Is there any way I can take the legs apart to fix their security, they seem to wobble quite a bit.

Lastly, does my paint job look alright, I do not have painting experience and do not know how to do detailed painting.

BTW I used plastic glue and not super glue for the whole model so it may be difficult to fix, any help or advice will be highly appreciated. Please get back to me as soon as possible, thanks.


----------



## kdaracal (Jan 24, 2009)

You know, this ship is supposed to look kinda organic. And because of that, all the "flaws" you mention actually give it personality and realism. IMO, this is one of the best builds I've seen of this model, lit or not. And the base is really cool.

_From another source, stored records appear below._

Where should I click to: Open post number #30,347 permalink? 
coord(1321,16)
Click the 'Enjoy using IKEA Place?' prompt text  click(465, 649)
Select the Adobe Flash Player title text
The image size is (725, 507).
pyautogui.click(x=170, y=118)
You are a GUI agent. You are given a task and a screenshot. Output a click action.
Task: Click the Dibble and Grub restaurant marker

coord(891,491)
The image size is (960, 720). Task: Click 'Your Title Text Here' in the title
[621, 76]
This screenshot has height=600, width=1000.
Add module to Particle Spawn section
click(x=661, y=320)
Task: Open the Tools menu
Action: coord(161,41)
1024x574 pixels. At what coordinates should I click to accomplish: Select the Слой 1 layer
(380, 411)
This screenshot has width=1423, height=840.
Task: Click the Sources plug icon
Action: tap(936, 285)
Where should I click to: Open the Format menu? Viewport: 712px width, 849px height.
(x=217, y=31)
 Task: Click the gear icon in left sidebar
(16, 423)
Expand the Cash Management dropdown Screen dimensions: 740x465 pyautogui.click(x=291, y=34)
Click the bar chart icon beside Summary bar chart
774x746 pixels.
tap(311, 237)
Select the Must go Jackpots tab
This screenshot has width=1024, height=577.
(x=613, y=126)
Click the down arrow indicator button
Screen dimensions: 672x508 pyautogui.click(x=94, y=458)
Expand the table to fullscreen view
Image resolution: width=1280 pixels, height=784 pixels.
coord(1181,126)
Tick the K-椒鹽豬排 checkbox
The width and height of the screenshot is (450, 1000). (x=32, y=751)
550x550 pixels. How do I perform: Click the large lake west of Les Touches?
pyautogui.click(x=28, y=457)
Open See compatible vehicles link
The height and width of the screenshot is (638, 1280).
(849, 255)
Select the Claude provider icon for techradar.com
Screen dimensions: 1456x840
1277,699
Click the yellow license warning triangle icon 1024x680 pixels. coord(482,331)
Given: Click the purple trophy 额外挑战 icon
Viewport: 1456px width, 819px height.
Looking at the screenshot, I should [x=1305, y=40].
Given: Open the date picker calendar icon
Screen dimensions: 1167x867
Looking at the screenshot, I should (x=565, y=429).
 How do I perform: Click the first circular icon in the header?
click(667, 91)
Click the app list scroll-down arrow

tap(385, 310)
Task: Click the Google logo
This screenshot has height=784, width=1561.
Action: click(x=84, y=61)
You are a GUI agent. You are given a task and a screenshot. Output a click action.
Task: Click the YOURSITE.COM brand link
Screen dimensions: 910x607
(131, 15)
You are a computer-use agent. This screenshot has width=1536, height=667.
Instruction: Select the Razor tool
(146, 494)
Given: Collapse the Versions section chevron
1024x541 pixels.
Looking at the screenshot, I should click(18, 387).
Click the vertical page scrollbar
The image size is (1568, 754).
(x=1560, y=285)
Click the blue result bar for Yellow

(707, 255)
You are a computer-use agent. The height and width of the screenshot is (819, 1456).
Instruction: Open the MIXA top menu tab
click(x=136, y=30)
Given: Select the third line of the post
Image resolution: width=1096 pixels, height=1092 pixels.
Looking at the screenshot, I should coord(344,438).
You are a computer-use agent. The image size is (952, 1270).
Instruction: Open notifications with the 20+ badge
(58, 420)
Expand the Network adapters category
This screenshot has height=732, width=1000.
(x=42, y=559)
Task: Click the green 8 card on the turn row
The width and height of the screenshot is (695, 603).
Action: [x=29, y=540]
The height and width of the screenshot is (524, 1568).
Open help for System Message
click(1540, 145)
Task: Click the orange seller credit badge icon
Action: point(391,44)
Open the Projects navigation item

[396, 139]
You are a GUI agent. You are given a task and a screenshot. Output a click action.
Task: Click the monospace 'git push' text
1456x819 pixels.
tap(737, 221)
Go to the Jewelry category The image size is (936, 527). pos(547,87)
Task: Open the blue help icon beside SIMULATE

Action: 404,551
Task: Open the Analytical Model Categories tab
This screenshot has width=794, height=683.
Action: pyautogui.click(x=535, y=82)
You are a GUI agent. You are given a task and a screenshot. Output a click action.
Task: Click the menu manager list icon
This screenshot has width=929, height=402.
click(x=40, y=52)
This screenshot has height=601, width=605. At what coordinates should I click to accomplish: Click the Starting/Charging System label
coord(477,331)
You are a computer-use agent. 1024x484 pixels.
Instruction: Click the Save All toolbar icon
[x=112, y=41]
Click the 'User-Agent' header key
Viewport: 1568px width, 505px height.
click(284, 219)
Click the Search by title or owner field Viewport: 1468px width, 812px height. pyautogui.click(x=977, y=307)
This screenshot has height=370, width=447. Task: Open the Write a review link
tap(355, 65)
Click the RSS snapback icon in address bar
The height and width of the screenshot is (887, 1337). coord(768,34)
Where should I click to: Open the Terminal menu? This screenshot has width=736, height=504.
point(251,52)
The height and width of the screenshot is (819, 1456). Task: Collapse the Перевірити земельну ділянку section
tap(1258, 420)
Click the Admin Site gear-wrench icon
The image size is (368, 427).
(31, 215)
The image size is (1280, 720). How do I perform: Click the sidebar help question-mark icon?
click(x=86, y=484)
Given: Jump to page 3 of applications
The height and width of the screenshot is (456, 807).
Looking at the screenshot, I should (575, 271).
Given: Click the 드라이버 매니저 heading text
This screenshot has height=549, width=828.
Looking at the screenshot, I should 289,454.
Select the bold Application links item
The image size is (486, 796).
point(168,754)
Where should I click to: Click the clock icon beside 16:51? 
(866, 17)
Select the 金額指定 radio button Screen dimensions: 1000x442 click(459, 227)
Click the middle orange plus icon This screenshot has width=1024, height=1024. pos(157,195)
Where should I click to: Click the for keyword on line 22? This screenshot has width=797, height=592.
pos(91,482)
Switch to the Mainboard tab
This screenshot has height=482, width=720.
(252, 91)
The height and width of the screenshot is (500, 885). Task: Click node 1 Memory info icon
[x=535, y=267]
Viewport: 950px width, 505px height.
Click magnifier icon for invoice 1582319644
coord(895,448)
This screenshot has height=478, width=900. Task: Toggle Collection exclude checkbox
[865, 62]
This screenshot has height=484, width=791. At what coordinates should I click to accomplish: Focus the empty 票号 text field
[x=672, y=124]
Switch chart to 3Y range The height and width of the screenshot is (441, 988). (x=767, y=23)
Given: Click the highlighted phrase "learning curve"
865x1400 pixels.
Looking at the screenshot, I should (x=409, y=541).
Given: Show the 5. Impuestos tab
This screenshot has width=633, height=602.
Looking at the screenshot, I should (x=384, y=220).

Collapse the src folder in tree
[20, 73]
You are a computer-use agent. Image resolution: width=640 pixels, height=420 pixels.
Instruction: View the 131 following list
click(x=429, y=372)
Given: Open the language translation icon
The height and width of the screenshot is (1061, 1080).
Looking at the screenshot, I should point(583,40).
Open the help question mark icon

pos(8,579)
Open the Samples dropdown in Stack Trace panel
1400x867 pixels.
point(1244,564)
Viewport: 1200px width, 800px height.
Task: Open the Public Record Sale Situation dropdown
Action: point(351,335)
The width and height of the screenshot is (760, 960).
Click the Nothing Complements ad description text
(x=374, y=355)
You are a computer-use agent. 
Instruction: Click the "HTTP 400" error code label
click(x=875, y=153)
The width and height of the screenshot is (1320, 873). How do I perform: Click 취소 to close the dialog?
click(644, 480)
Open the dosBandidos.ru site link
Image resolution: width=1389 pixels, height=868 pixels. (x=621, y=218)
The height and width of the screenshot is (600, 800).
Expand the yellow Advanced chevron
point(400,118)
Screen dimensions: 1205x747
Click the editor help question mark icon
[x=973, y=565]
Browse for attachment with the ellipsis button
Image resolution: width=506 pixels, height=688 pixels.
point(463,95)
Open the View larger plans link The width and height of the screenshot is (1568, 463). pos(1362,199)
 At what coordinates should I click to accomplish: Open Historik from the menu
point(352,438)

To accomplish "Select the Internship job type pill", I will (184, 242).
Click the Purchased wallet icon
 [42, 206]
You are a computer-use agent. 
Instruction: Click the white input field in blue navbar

Thanks for posting those big pics!


----------



## Chrisisall (May 12, 2011)

^^^ What he said. Looks great- don't hyper-focus on "perfection" with an organically designed machine.:thumbsup:


----------



## Jafo (Apr 22, 2005)

coming along nicely.:thumbsup:


----------



## [email protected] (May 23, 2012)

*Tripod Problems*

Thank you all for the nice comments. I guess I am just to hard on myself. I even told myself that the (imperfections) made it look awesome because it is different and made it my own. After all, it is the first model I have ever built, so what do I expect. My next model will be the Titanic, and perhaps the War of the Worlds alien model too. I really hope that I am picky but not too picky with shaving the excess sprue bits off of my new Revell Titanic model (when I get it that is). Also, as for that problem I had with the tube-like thing behind the neck, I will just find something that can patch that up. Would I be able to just use tape for that?


----------



## [email protected] (May 23, 2012)

*Titanic Model*

Would anyone know of a good place to purchase my Revell Titanic model (specifically the 1:750 scale one), Thanks.


----------



## Antsnest (Jul 26, 2011)

Great work Cylon - you know I was working on a lighting kit for this before I got distracted for by the Raider... 

Ant


----------



## cylon (Mar 17, 2012)

Antsnest said:


> Great work Cylon - you know I was working on a lighting kit for this before I got distracted for by the Raider...
> 
> Ant


Oh, man...I'd love to build the new Raider. But I've got a Wingnut Wings Sopwith Pup to build after this one so it'll be a while!


----------



## cylon (Mar 17, 2012)

[email protected] said:


> does anyone know how to fix the problem I had with this tube-like piece behind the neck(I did not have a proper hobby knife to fix it and as a result looks really messy).
> 
> Is there any way(probably not)for me to perhaps see if I could take the clear light bulb parts off to see if I could work with lighting effects.
> 
> ...


That tube-shaped thingie behind the neck needed some work on my build, too. I used a few layers of super glue fixed with an accelerator and sanded it down. You can see the result in the photos. I'm amazed you got all those little parts and the tentacles in there without using super glue! Yikes, lots of patience! I also might have to take off the rear leg and stabilize it better. I stuck little neodymium magnets from the craft store inside the bottoms of it's feet. I'll place corresponding magnets in the base of the diorama I'm working on so I'm hoping that'll hold it in place.


----------



## cylon (Mar 17, 2012)

*reply for help with tripod*

Sorry, I didn't attach the photos of the tube-thingie to the previous post. Here they are.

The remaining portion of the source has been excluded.